**Task to carry out**
All the data must be output exactly as given.

[Collected data entries]

——————

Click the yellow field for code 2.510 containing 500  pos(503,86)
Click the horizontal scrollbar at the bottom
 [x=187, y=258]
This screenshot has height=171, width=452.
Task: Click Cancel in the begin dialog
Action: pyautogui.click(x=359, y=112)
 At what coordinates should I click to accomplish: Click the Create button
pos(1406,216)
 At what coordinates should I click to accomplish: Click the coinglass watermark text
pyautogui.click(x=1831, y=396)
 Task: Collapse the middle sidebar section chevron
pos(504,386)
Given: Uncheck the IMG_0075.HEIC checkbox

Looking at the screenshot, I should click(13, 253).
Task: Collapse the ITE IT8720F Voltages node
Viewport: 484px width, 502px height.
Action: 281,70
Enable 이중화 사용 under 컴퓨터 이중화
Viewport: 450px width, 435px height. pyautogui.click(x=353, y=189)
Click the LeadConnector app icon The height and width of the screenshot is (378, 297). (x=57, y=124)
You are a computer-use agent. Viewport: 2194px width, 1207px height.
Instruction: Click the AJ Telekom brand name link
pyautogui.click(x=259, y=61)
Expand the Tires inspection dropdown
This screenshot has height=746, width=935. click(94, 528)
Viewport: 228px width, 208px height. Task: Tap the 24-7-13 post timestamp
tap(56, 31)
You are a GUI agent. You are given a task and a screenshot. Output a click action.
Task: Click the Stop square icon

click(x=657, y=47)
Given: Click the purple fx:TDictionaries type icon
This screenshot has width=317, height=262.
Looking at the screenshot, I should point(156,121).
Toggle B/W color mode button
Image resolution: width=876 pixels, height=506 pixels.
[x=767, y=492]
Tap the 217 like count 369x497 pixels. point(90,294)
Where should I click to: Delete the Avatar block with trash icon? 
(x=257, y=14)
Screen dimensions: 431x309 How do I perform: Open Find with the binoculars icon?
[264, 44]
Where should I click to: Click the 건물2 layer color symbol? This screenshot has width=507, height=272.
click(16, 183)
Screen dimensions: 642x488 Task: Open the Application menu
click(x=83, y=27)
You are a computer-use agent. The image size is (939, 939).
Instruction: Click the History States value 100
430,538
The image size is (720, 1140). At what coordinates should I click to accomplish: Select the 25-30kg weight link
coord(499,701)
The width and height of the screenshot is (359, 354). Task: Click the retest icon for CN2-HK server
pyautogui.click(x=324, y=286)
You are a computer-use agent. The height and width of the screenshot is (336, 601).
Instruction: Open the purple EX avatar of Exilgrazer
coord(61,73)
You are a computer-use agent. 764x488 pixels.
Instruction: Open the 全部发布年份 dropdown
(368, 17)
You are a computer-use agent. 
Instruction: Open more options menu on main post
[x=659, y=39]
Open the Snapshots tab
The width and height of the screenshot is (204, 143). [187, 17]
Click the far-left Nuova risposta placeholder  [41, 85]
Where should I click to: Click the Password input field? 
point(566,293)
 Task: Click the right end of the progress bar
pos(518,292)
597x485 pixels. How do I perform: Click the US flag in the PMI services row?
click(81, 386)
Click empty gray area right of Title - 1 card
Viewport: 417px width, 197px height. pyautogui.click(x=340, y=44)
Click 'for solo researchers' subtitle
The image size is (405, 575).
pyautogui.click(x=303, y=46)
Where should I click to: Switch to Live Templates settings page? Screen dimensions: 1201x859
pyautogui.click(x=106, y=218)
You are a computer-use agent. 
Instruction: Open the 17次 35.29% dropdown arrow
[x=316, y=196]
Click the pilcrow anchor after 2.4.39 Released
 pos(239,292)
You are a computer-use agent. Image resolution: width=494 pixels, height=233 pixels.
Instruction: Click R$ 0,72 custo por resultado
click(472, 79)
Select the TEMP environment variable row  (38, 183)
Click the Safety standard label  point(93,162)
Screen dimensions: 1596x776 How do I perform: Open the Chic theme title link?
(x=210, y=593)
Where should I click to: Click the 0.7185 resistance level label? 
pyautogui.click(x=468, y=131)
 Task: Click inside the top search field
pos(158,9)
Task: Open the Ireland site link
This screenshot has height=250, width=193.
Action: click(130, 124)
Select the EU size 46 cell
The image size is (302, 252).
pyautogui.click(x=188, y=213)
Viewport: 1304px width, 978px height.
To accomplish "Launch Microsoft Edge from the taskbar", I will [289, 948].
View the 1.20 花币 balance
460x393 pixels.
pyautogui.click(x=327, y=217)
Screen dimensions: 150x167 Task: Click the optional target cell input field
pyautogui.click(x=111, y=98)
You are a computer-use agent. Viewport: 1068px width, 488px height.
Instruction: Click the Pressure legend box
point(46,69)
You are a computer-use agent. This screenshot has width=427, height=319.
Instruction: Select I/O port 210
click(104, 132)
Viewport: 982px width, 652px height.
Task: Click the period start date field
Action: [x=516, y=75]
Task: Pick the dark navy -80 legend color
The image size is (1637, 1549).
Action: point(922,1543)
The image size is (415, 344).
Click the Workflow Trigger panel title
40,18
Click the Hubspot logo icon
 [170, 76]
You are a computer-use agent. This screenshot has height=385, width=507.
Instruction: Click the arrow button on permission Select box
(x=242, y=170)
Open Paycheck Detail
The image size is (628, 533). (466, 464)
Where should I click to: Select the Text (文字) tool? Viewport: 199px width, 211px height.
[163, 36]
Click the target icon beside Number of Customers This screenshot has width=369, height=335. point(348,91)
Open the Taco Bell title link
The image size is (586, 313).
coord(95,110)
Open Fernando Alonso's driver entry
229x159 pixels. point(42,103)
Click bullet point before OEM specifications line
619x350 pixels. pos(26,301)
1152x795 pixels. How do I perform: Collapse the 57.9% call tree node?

——————

**Solution to the problem**
Click the yellow field for code 2.510 containing 500  pos(503,86)
Click the horizontal scrollbar at the bottom
 [x=187, y=258]
This screenshot has height=171, width=452.
Task: Click Cancel in the begin dialog
Action: pyautogui.click(x=359, y=112)
 At what coordinates should I click to accomplish: Click the Create button
pos(1406,216)
 At what coordinates should I click to accomplish: Click the coinglass watermark text
pyautogui.click(x=1831, y=396)
 Task: Collapse the middle sidebar section chevron
pos(504,386)
Given: Uncheck the IMG_0075.HEIC checkbox

Looking at the screenshot, I should click(13, 253).
Task: Collapse the ITE IT8720F Voltages node
Viewport: 484px width, 502px height.
Action: 281,70
Enable 이중화 사용 under 컴퓨터 이중화
Viewport: 450px width, 435px height. pyautogui.click(x=353, y=189)
Click the LeadConnector app icon The height and width of the screenshot is (378, 297). (x=57, y=124)
You are a computer-use agent. Viewport: 2194px width, 1207px height.
Instruction: Click the AJ Telekom brand name link
pyautogui.click(x=259, y=61)
Expand the Tires inspection dropdown
This screenshot has height=746, width=935. click(94, 528)
Viewport: 228px width, 208px height. Task: Tap the 24-7-13 post timestamp
tap(56, 31)
You are a GUI agent. You are given a task and a screenshot. Output a click action.
Task: Click the Stop square icon

click(x=657, y=47)
Given: Click the purple fx:TDictionaries type icon
This screenshot has width=317, height=262.
Looking at the screenshot, I should point(156,121).
Toggle B/W color mode button
Image resolution: width=876 pixels, height=506 pixels.
[x=767, y=492]
Tap the 217 like count 369x497 pixels. point(90,294)
Where should I click to: Delete the Avatar block with trash icon? 
(x=257, y=14)
Screen dimensions: 431x309 How do I perform: Open Find with the binoculars icon?
[264, 44]
Where should I click to: Click the 건물2 layer color symbol? This screenshot has width=507, height=272.
click(16, 183)
Screen dimensions: 642x488 Task: Open the Application menu
click(x=83, y=27)
You are a computer-use agent. The image size is (939, 939).
Instruction: Click the History States value 100
430,538
The image size is (720, 1140). At what coordinates should I click to accomplish: Select the 25-30kg weight link
coord(499,701)
The width and height of the screenshot is (359, 354). Task: Click the retest icon for CN2-HK server
pyautogui.click(x=324, y=286)
You are a computer-use agent. The height and width of the screenshot is (336, 601).
Instruction: Open the purple EX avatar of Exilgrazer
coord(61,73)
You are a computer-use agent. 764x488 pixels.
Instruction: Open the 全部发布年份 dropdown
(368, 17)
You are a computer-use agent. 
Instruction: Open more options menu on main post
[x=659, y=39]
Open the Snapshots tab
The width and height of the screenshot is (204, 143). [187, 17]
Click the far-left Nuova risposta placeholder  [41, 85]
Where should I click to: Click the Password input field? 
point(566,293)
 Task: Click the right end of the progress bar
pos(518,292)
597x485 pixels. How do I perform: Click the US flag in the PMI services row?
click(81, 386)
Click empty gray area right of Title - 1 card
Viewport: 417px width, 197px height. pyautogui.click(x=340, y=44)
Click 'for solo researchers' subtitle
The image size is (405, 575).
pyautogui.click(x=303, y=46)
Where should I click to: Switch to Live Templates settings page? Screen dimensions: 1201x859
pyautogui.click(x=106, y=218)
You are a computer-use agent. 
Instruction: Open the 17次 35.29% dropdown arrow
[x=316, y=196]
Click the pilcrow anchor after 2.4.39 Released
 pos(239,292)
You are a computer-use agent. Image resolution: width=494 pixels, height=233 pixels.
Instruction: Click R$ 0,72 custo por resultado
click(472, 79)
Select the TEMP environment variable row  (38, 183)
Click the Safety standard label  point(93,162)
Screen dimensions: 1596x776 How do I perform: Open the Chic theme title link?
(x=210, y=593)
Where should I click to: Click the 0.7185 resistance level label? 
pyautogui.click(x=468, y=131)
 Task: Click inside the top search field
pos(158,9)
Task: Open the Ireland site link
This screenshot has height=250, width=193.
Action: click(130, 124)
Select the EU size 46 cell
The image size is (302, 252).
pyautogui.click(x=188, y=213)
Viewport: 1304px width, 978px height.
To accomplish "Launch Microsoft Edge from the taskbar", I will [289, 948].
View the 1.20 花币 balance
460x393 pixels.
pyautogui.click(x=327, y=217)
Screen dimensions: 150x167 Task: Click the optional target cell input field
pyautogui.click(x=111, y=98)
You are a computer-use agent. Viewport: 1068px width, 488px height.
Instruction: Click the Pressure legend box
point(46,69)
You are a computer-use agent. This screenshot has width=427, height=319.
Instruction: Select I/O port 210
click(104, 132)
Viewport: 982px width, 652px height.
Task: Click the period start date field
Action: [x=516, y=75]
Task: Pick the dark navy -80 legend color
The image size is (1637, 1549).
Action: point(922,1543)
The image size is (415, 344).
Click the Workflow Trigger panel title
40,18
Click the Hubspot logo icon
 [170, 76]
You are a computer-use agent. This screenshot has height=385, width=507.
Instruction: Click the arrow button on permission Select box
(x=242, y=170)
Open Paycheck Detail
The image size is (628, 533). (466, 464)
Where should I click to: Select the Text (文字) tool? Viewport: 199px width, 211px height.
[163, 36]
Click the target icon beside Number of Customers This screenshot has width=369, height=335. point(348,91)
Open the Taco Bell title link
The image size is (586, 313).
coord(95,110)
Open Fernando Alonso's driver entry
229x159 pixels. point(42,103)
Click bullet point before OEM specifications line
619x350 pixels. pos(26,301)
1152x795 pixels. How do I perform: Collapse the 57.9% call tree node?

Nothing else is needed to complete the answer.